Problem to solve: From the passage on insect larval stages below, copy out the text from "After a second" to "days it moults." word for word.

Text shown:
--*--

After a second moult the third and last larval stage is attained, and the insect is of the ordinary appearance of ichneumon larvæ.

Not less striking is the life-history of Polynema, which lays its eggs in those of a small dragon-fly (Agrion virgo). The first larval stage is most remarkable. It hatches as a microscopic immovable being, entirely unlike any insect, with scarcely a trace of organization, being merely a flask-shaped sac of cells. After remaining in this state five or six days it moults.

Fig. 650.—Development of Platygaster: A, stalked egg: a central cell giving origin to the embryo. B, g, germ; b, blastoderm cells. C, the same, farther advanced. D, cyclops-like embryo: md, rudiments of mandibles; d, rudimentary pad-like organs, seen more developed in E; st, bilobed tail.

The second stage, or Histriobdella-like form, as Ganin names it, is more like that leech-like worm than an insect.

The third larval form is very bizarre, though more as in insects, having rudimentary antennæ, mouth-parts, legs, and ovipositor. In this condition it lives from six to seven days before pupating (Fig. 653).

--*--

Supplied information:
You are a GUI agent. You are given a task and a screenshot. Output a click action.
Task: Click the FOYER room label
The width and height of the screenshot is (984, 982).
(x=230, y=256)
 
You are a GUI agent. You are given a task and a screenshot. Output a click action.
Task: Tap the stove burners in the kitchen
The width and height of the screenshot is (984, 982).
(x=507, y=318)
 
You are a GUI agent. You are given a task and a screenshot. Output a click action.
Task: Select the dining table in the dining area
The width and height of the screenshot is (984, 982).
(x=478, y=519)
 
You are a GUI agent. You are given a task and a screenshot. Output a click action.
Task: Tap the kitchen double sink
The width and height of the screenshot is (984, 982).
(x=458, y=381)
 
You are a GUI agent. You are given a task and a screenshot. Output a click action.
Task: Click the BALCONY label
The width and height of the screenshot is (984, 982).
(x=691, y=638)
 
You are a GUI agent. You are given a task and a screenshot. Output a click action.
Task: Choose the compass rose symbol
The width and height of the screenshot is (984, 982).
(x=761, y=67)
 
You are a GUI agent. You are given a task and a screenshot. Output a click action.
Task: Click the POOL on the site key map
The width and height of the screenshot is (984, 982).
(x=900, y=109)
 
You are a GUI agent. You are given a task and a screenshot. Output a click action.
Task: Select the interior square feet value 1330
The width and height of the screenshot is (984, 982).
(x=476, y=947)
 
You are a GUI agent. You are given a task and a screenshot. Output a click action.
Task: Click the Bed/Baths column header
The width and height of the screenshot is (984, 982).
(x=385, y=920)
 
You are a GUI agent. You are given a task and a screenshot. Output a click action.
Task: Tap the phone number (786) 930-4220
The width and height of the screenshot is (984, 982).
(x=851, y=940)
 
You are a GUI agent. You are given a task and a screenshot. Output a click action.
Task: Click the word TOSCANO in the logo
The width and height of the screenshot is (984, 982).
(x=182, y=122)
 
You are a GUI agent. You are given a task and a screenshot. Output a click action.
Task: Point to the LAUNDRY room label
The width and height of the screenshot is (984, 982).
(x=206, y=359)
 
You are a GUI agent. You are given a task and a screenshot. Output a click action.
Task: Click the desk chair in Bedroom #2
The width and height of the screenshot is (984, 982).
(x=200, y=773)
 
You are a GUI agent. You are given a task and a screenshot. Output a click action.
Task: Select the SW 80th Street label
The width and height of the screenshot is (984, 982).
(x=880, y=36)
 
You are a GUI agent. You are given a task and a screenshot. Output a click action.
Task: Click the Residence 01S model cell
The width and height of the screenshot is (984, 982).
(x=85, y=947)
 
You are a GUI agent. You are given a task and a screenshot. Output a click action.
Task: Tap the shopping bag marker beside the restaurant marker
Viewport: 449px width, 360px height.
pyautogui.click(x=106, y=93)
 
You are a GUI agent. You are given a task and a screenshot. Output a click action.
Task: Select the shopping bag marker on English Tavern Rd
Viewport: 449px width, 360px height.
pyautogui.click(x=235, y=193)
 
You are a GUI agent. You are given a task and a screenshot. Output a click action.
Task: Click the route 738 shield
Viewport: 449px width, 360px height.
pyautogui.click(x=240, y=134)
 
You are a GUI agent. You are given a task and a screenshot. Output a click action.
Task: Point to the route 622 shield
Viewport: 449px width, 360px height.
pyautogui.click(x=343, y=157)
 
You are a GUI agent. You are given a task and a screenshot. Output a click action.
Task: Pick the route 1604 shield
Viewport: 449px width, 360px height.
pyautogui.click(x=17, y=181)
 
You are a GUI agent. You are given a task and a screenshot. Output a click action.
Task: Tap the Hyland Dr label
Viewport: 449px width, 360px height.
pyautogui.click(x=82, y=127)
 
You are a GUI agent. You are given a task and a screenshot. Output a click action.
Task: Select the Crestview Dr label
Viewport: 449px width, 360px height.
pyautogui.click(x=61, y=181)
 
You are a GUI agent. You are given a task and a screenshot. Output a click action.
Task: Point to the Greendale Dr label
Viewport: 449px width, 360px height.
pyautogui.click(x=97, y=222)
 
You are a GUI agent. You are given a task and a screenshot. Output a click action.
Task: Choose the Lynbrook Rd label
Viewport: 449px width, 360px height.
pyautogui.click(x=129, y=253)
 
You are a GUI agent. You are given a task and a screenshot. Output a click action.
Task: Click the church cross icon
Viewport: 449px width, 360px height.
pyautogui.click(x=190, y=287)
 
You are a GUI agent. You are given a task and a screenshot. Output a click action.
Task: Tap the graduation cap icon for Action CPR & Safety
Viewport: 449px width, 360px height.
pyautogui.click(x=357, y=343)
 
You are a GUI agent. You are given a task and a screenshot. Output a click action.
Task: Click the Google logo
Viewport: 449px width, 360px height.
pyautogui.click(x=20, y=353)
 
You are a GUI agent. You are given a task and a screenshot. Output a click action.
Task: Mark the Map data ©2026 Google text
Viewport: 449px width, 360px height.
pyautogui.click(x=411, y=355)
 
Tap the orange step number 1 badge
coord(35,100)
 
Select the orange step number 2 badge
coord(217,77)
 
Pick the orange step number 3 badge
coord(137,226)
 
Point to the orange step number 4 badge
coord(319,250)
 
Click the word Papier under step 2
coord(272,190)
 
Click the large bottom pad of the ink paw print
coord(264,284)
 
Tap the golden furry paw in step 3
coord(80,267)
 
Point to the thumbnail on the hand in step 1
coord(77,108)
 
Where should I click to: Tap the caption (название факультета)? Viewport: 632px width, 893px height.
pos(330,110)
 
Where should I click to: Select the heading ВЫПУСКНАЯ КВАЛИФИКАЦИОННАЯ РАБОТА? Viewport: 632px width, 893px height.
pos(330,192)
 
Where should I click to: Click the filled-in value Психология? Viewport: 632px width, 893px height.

--*--

Answer to this exercise:
After a second moult the third and last larval stage is attained, and the insect is of the ordinary appearance of ichneumon larvæ.

Not less striking is the life-history of Polynema, which lays its eggs in those of a small dragon-fly (Agrion virgo). The first larval stage is most remarkable. It hatches as a microscopic immovable being, entirely unlike any insect, with scarcely a trace of organization, being merely a flask-shaped sac of cells. After remaining in this state five or six days it moults.